The film focuses on the twenty critical days surrounding the 2025 presidential inauguration, a transition period where the White House became a theater of shadows. “Everyone wants to know. Well, here you go,” says Melania in front of the camera, with a look that challenges those who tried to decipher her without success for a decade. The documentary is not a simple behind the scenes, it is a manifesto of control. She is seen in her role as Barron’s protective mother, but also as the political advisor who does not need to raise her voice to be heard. In one of the most powerful sequences, as Donald Trump proclaims his intention to be remembered as a “peacemaker,” she nods with the gravity of someone who knows that the unification of a fractured nation begins with the reconstruction of the family myth. “Peacemaker and unifier,” she reinforces, giving her husband’s speech a patina of serenity that the tycoon, alone, rarely achieves.
However, on this canvas of sophistication that Sulichin helps to trace there is a brushstroke that generates a disturbing contrast. The direction of the documentary has been entrusted to Brett Ratner a man who personifies the glory and fall of contemporary Hollywood. Ratner is no stranger to the Trump family, he is the director of Donald’s favorite saga, “Rush Hour” (“An Explosive Couple”), one of those action films that the president has repeatedly praised for its pace and lack of pretensions. But Ratner’s presence on the set of “Melania” It is also a declaration of principles against cancel culture.

Canceled
Formally accused of sexual misconduct and harassment by multiple actresses in 2017, Ratner was forced into professional exile in Israel after losing his contracts with Warner Bros. His return to the world’s front page at the hands of the Trumps and under the wing of Sulichin is an eloquent message about loyalty and resilience in the circles of power that despise the dictates of political correctness. Ratner, despite being linked even in the files of Jeffrey Epsteinmaintains a vibrant visual aesthetic that the documentary exploits to give Melania’s life a cinematic rhythm.
Applause and medal. For Sulichinthis project represents a new step in his career as a “celluloid diplomat.” His skill lies in understanding that, for characters of the magnitude of Melania Trump or Fidel Castrothe truth is secondary to the narrative. The Argentine producer does not judge the ideology of his subjects, he surrounds them in a mystique of exclusivity. In “Melania”the lens seeks to capture the transition from Slovenian model to silent stateswoman, using a luxurious visual language that avoids tabloid clichés. “My legacy will be my own story,” a Melania who no longer allows the world to speak for her seems to say between the lines.

The film hits the screens on January 30, 2026 and promises to make people talk. Not only for the curiosity of entering the Trumps’ bedroom, but for observing how an Argentine producer managed to domesticate the chaos of North American politics to turn it into an export product.

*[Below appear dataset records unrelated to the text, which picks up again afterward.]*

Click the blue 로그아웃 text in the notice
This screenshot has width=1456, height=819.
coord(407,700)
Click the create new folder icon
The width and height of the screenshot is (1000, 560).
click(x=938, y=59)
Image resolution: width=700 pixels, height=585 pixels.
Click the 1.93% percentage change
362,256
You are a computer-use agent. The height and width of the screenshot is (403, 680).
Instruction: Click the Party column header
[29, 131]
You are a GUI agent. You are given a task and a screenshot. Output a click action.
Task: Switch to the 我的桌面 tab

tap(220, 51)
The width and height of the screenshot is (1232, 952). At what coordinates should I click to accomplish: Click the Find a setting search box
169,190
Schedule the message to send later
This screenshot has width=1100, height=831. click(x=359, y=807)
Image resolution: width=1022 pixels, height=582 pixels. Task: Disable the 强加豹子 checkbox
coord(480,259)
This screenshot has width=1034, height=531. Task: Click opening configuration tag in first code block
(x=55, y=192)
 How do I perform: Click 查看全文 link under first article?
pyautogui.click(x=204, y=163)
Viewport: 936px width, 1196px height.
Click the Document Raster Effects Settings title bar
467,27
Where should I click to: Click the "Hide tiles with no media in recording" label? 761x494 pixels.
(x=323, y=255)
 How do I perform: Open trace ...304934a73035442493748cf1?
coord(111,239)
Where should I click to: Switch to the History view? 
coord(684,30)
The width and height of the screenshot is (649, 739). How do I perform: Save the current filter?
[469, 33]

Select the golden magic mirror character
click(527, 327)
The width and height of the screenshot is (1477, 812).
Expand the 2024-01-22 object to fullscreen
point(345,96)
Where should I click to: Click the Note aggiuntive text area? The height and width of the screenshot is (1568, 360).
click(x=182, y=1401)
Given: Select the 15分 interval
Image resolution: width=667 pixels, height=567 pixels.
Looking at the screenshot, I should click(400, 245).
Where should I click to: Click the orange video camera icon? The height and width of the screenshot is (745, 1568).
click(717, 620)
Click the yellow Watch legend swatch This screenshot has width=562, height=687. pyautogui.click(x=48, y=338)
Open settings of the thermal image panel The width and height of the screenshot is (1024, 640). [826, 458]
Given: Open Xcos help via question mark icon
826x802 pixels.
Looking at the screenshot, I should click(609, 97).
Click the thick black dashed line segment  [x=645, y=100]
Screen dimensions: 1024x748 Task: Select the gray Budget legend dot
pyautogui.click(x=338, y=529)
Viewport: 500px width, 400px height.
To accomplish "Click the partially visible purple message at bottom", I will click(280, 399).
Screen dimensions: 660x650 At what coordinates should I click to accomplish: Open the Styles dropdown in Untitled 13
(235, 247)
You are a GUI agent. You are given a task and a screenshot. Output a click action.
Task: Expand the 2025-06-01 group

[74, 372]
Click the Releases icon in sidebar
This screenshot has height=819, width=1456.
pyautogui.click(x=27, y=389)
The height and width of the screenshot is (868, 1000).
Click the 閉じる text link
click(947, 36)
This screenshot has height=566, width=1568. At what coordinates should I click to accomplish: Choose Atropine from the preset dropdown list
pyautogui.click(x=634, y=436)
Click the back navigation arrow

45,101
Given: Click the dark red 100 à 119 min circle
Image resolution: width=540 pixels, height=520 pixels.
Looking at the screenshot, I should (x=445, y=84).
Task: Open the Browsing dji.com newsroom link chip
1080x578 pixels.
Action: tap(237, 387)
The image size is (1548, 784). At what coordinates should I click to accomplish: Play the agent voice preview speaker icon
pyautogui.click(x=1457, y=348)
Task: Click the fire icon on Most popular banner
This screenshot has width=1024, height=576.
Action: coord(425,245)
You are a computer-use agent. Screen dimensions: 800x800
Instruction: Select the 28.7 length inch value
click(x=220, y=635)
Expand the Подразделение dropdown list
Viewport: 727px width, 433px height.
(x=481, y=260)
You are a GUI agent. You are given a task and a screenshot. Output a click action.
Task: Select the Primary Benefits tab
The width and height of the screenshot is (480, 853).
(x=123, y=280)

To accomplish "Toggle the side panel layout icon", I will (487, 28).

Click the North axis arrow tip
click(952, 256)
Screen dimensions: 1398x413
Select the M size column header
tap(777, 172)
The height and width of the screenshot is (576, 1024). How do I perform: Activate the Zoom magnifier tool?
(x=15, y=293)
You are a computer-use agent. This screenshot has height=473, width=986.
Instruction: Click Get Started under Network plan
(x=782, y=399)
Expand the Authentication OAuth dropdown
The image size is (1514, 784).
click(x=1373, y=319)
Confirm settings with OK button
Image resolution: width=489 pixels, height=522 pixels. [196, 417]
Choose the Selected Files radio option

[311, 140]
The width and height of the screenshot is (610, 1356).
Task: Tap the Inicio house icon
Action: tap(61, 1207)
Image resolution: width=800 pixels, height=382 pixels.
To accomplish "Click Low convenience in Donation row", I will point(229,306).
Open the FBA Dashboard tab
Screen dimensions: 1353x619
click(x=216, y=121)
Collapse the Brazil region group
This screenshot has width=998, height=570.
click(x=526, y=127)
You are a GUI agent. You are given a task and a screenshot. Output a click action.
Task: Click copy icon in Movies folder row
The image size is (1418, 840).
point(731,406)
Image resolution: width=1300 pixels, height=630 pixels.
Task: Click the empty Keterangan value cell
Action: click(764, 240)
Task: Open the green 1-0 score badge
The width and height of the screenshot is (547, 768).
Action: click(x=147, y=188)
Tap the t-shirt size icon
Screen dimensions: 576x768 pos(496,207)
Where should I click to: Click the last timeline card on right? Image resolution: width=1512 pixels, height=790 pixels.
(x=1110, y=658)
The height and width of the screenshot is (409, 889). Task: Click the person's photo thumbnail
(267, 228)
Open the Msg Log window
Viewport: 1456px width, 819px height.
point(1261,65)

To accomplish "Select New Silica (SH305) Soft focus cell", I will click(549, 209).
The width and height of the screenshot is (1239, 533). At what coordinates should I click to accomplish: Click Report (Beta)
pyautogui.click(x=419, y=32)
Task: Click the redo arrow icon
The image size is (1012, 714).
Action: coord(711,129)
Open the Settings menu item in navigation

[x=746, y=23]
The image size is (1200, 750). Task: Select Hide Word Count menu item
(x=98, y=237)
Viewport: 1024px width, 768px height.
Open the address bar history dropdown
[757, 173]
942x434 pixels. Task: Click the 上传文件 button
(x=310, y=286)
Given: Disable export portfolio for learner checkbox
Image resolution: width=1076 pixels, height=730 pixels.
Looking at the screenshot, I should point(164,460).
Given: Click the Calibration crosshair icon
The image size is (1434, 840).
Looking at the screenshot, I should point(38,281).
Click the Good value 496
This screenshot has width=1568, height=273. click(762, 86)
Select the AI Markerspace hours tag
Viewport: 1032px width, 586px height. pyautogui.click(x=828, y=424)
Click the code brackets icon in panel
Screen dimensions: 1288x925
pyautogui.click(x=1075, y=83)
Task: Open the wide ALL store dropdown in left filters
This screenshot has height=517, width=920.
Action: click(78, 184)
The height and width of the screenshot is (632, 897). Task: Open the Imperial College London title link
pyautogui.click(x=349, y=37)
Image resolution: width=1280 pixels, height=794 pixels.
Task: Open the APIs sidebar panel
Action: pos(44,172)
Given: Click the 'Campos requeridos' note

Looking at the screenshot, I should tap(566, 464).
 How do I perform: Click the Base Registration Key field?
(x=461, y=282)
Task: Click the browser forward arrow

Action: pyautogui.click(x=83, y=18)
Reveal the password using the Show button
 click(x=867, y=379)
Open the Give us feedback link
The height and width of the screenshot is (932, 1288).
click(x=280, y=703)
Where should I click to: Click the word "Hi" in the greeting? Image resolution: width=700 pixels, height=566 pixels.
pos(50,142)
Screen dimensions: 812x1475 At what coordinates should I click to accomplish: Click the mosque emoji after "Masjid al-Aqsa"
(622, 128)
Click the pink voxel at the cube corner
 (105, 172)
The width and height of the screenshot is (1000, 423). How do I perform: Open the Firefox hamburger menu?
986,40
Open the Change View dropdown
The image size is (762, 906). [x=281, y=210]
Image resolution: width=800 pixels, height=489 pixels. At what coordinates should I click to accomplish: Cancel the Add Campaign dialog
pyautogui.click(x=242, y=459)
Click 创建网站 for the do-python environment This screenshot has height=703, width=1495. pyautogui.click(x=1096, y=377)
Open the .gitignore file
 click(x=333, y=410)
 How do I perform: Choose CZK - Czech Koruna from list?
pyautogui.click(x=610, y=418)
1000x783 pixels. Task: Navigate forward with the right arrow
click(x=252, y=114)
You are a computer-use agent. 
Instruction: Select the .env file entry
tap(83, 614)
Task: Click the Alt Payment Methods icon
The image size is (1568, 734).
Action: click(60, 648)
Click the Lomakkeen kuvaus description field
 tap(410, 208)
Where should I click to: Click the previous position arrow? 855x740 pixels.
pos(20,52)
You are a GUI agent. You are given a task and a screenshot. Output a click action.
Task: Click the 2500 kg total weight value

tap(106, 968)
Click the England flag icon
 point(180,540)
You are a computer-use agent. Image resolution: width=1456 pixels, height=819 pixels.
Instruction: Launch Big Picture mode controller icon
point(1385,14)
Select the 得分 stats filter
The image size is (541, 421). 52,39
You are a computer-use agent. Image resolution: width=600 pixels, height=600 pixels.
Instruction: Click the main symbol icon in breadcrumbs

I was accustomed to both the red carpets of Hollywood and the offices of the continent’s most important leaders, Sulichin He was also the invisible architect behind the arrival of the Sputnik V to these lands. On March 18, 2021, while the country was awaiting health definitions, Sulichin crossed the threshold of the Quinta de Olivos with Minister Carla Vizzotti and Maximilien Sánchez Arveláiza former Chavismo official who completed this triad of unconventional intermediation. In that conclave with Alberto Fernandezand registered under the aseptic label of “producer”, followed lobbying that displaced institutional channels in favor of an agenda of private contacts in the Kremlin. The consequences of this external management installed a shadow of opacity over the official strategy, the privilege of personal ties over state structures. Sulichin would have operated as a lobbyist for a Russian hope that, for the Government, meant both biological relief and a political cost in terms of transparency, and suspicions of influence peddling.